India is under the spotlight due to its substantial share of the global viral hepatitis burden, holding 11.6% of the total cases worldwide. The high disease load in India is attributed to factors such as high population density, inadequate screening, and low awareness about the disease and its transmission.

What does the report say about the disease load of hepatitis B and C in India?

The report indicates a high prevalence of chronic hepatitis B and C in India, with many cases remaining undiagnosed due to asymptomatic nature of the infections and insufficient screening programs. This undetected reservoir contributes to ongoing transmission and a rising disease burden.

Is there an increase in non-viral hepatitis cases in India?

Yes, the report notes an increase in non-viral forms of hepatitis, such as alcoholic liver disease (ALD) and non-alcoholic fatty liver disease (NAFLD), primarily due to lifestyle changes including high alcohol consumption, obesity, and metabolic disorders. These conditions exacerbate the overall hepatitis burden by progressing to severe liver diseases.

How can hepatitis B and C be prevented and treated in India?

Prevention of hepatitis B is primarily through vaccination, which is part of the government's immunization program. Hepatitis C, while curable with medication, highlights the need for accessible and affordable treatment options. The government’s viral hepatitis control program plays a critical role in providing vaccinations and treatments, particularly to high-risk groups and healthcare workers.

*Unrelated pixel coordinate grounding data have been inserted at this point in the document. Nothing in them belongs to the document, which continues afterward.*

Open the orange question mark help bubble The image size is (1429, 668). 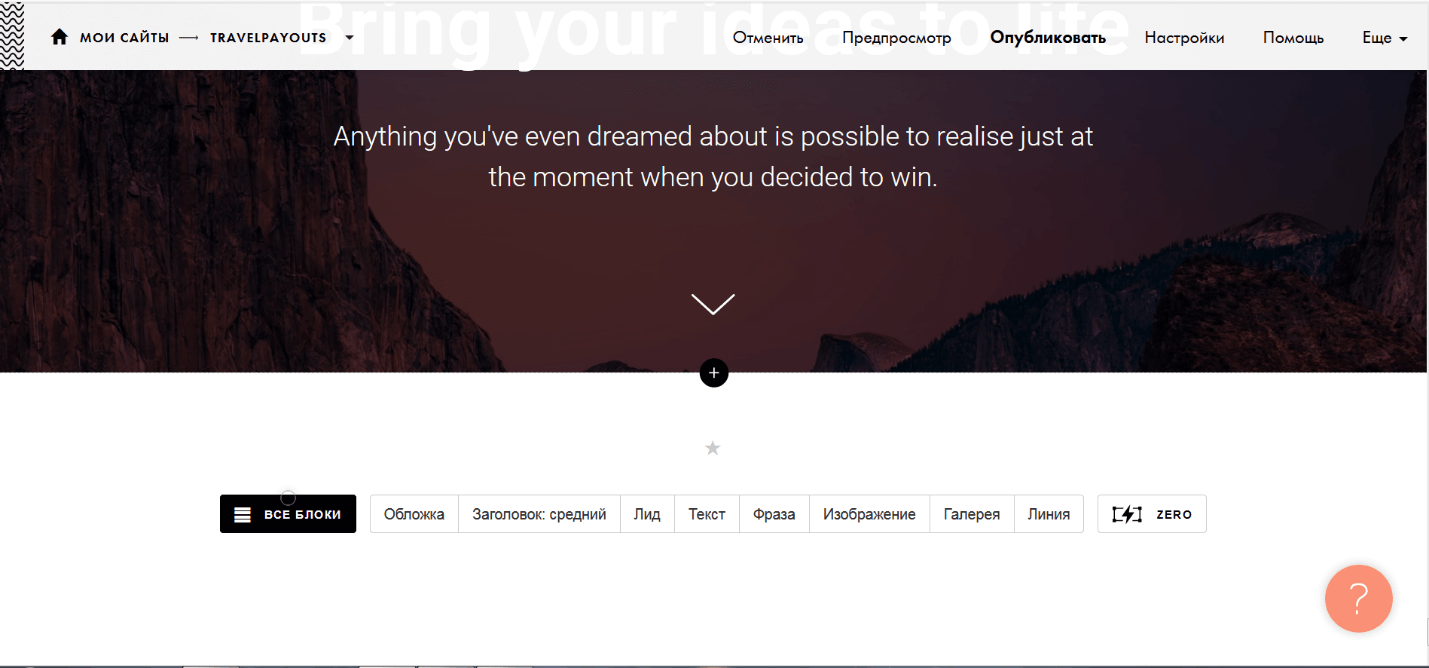click(x=1358, y=599)
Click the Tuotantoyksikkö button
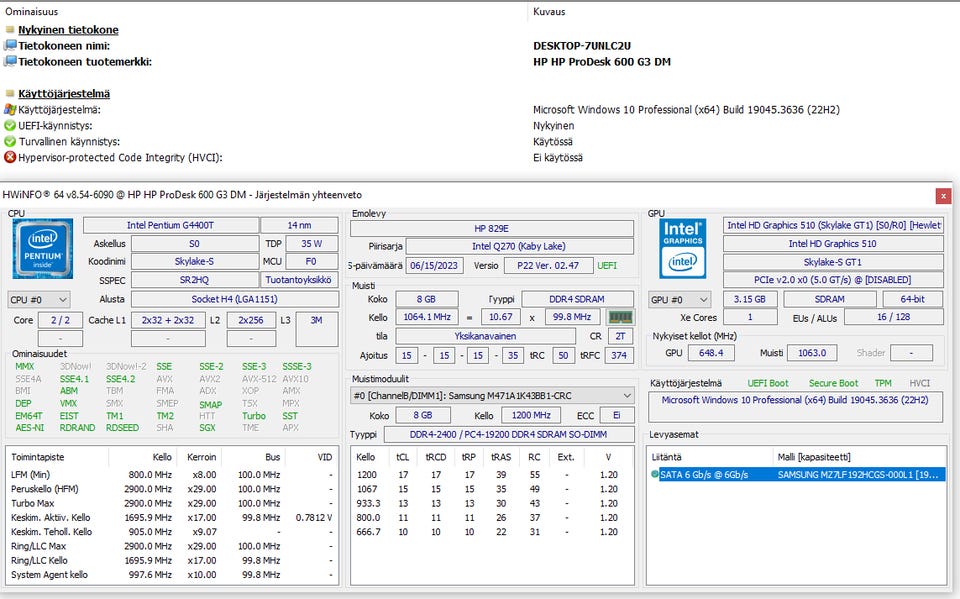The width and height of the screenshot is (960, 599). point(299,280)
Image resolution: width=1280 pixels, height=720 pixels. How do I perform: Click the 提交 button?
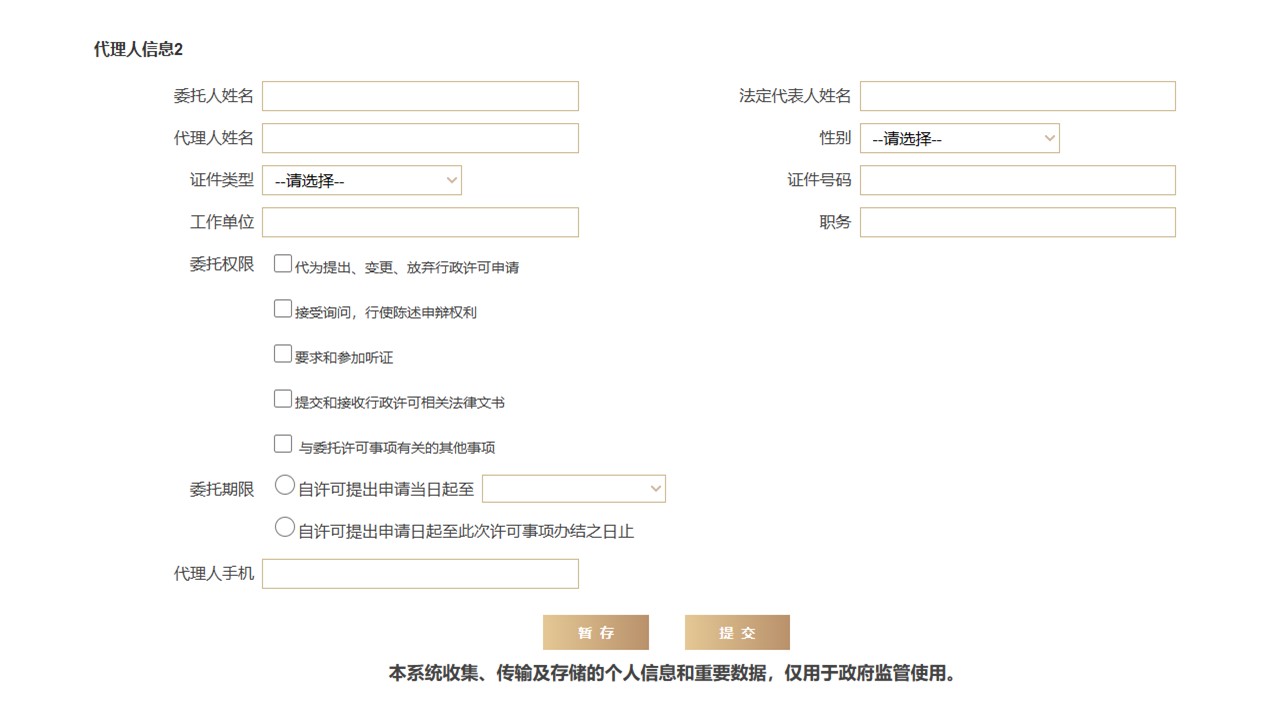(737, 633)
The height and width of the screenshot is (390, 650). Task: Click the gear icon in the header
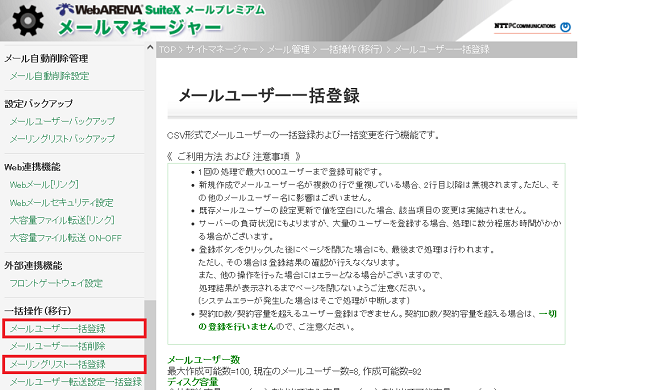coord(28,21)
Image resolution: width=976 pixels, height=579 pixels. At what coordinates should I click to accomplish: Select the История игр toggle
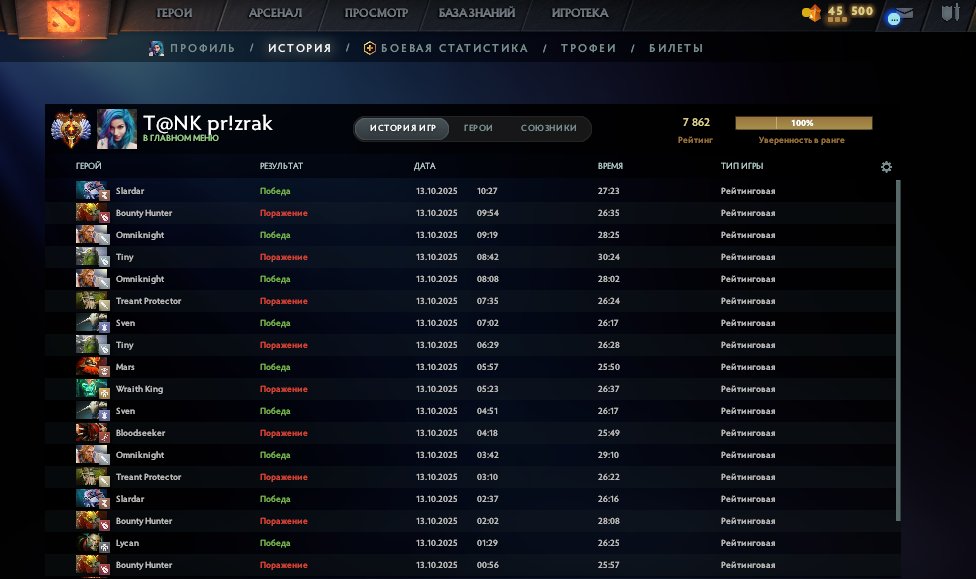[402, 129]
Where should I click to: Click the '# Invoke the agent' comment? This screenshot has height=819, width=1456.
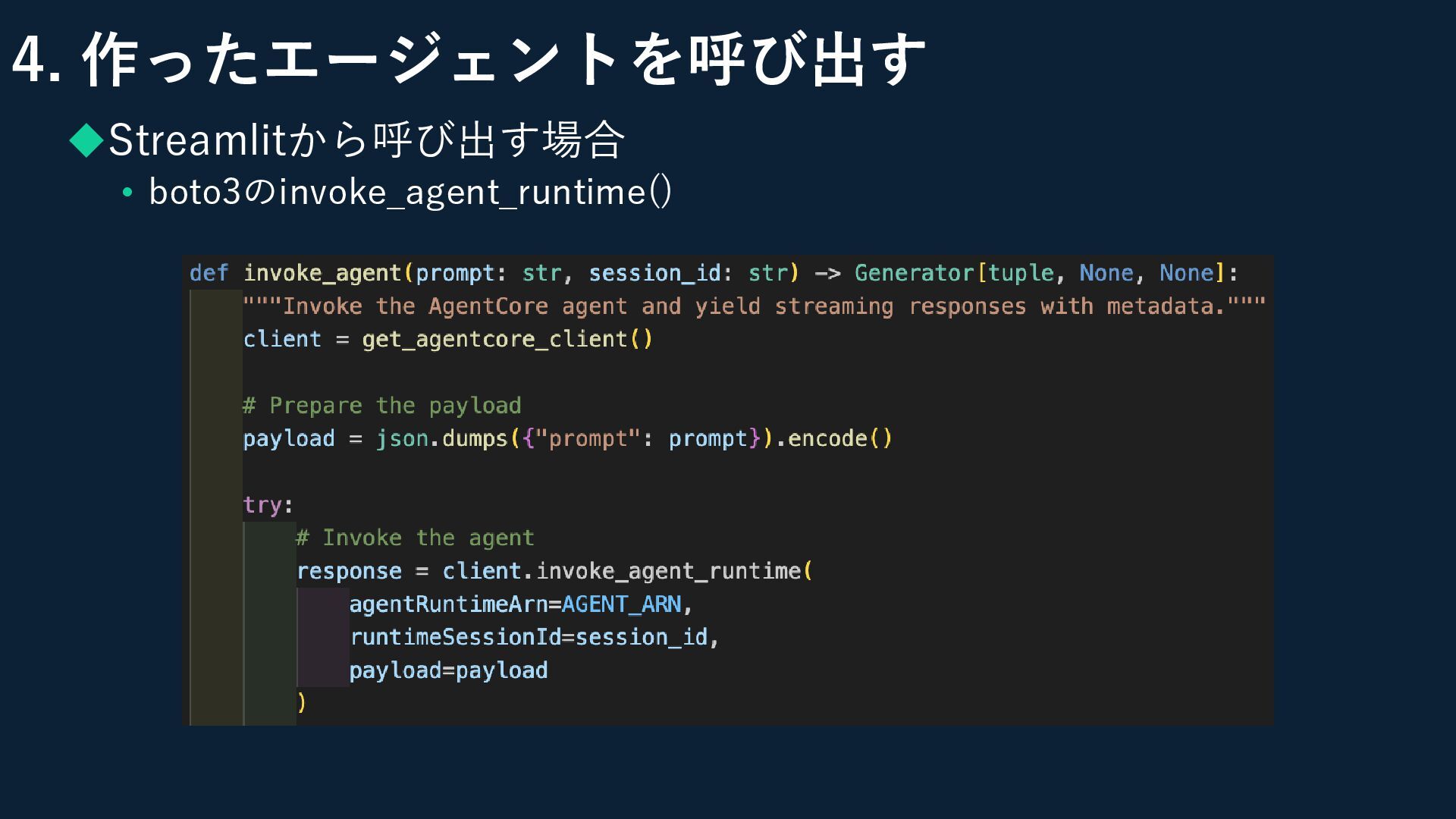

What are the key takeaways from the WHO report regarding global efforts?

The report underscores the necessity for global and national efforts to enhance service coverage and access to affordable medications. It reveals that diagnosis and treatment rates for hepatitis are below the WHO's 2030 target, pointing to a need for increased efforts in testing, treatment accessibility, and preventive measures to combat the viral hepatitis epidemic effectively.

The WHO report serves as a crucial document for guiding future strategies in the fight against viral hepatitis, urging countries to adapt public health approaches that can significantly reduce the disease burden by 2030.